Evaluation of IR Systems Flashcards
How can you tell qualitatively if users are happy with your system?
- Search returns relevant results
- Search results get clicked a lot
- Users buy something after using the search
- You get repeat visitors
How is relevance asssessed?
Relative to the user need not the query provided
What are some reasons we evaluate our systems?
- To assess the actual utility of the retrieval system for users
- To compare different systems and methods
What should be measured in an information retrieval system?
- Effectiveness/accuracy: how relevant are the search results
- Efficiency: How quickly can a user get results? How much resources are needed to answer the query
- Usability: How useful is the system for real user tasks?
What is precision and recall?
Measures for assessing IR performance by looking at accuracy
Precision = TP/ (TP + FP)
Recall = TP / (TP + FN)
What is the precision/recall tradeoff?
High recall tends to be associated with low precision.
Increasing the number of docs retrieved will always lead to equal or higher recall so retrieving all would get us 100% recall with bad precision.
It is also easy to get high precision with low recall
What is the F-measure and what is the equation for the F-1 score?
Allows us to trade off precision and recall with a single measure
F1 = (2PR)/(P+R)
F = ((B^2+1)P*R)/(B^2P+R)
Why are precision and recall metrics often meaningless and what can we do instead?
Meaningless because the metrics don’t take into account any context of the system’s use case.
Instead, it is more informative to compare the ranking of documents by each system.

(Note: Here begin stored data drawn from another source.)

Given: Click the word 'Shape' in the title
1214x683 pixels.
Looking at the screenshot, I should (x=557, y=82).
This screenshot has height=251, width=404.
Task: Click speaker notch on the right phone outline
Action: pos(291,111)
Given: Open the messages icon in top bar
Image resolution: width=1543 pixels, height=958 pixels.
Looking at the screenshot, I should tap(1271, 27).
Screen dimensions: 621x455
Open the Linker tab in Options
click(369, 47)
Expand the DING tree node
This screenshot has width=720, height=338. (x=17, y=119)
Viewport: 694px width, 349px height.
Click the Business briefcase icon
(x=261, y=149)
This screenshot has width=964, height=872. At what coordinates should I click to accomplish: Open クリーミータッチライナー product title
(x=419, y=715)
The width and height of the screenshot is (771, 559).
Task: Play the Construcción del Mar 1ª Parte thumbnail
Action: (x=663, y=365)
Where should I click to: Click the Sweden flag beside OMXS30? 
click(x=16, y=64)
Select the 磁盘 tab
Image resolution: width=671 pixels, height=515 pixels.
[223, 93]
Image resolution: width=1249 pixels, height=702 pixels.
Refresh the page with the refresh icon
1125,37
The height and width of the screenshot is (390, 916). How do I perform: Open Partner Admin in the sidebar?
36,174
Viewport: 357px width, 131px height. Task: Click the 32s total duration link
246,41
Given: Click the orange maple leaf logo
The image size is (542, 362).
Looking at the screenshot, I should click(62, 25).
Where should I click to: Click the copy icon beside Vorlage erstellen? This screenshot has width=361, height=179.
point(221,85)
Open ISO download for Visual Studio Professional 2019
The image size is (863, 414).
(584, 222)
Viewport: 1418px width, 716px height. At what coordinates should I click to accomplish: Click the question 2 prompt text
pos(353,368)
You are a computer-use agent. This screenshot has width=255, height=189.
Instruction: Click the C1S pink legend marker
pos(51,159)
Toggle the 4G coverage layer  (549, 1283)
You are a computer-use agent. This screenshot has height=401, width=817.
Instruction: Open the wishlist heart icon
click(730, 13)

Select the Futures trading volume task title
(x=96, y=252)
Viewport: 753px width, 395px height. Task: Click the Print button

It evaluates the relevance of documents retrieved as well as their order of retrieval
What is average precision and how do we calculate it?
It is the standard measure for comparing two ranking methods for a single query.
Calculate the sum of precision values at each point where a relevant document was retrieved and divide by the number of relevant documents in the set
What is mean average precision (MAP) and how do we calculate it?
Mean of average precision over a set of queries
What is discounted cumulative gain?
A method for evaluating information retrieval when there are multiple levels of relevancy. Gain measures how much relevant information a user can gain by looking at each document
What are the 2 assumptions behind discounted cumulative gain?
- Highly relevant documents are more useful than marginally relevant documents
- The lower the ranked position of a relevant document, the less useful it is for the user since it is less likely to be examined
How do we calculate cumulative gain?
The sum of relevancy scores of documents retrieved where higher scores mean more relevance
How do we calculate discounted cumulative gain?
Discounting each relevance score by something depending on its rank
Typical discount is 1/log(rank)
DCG = r1 + r2/log 2 + r3/log 3 + … rn/log n
What is the ideal discounted cumulative gain?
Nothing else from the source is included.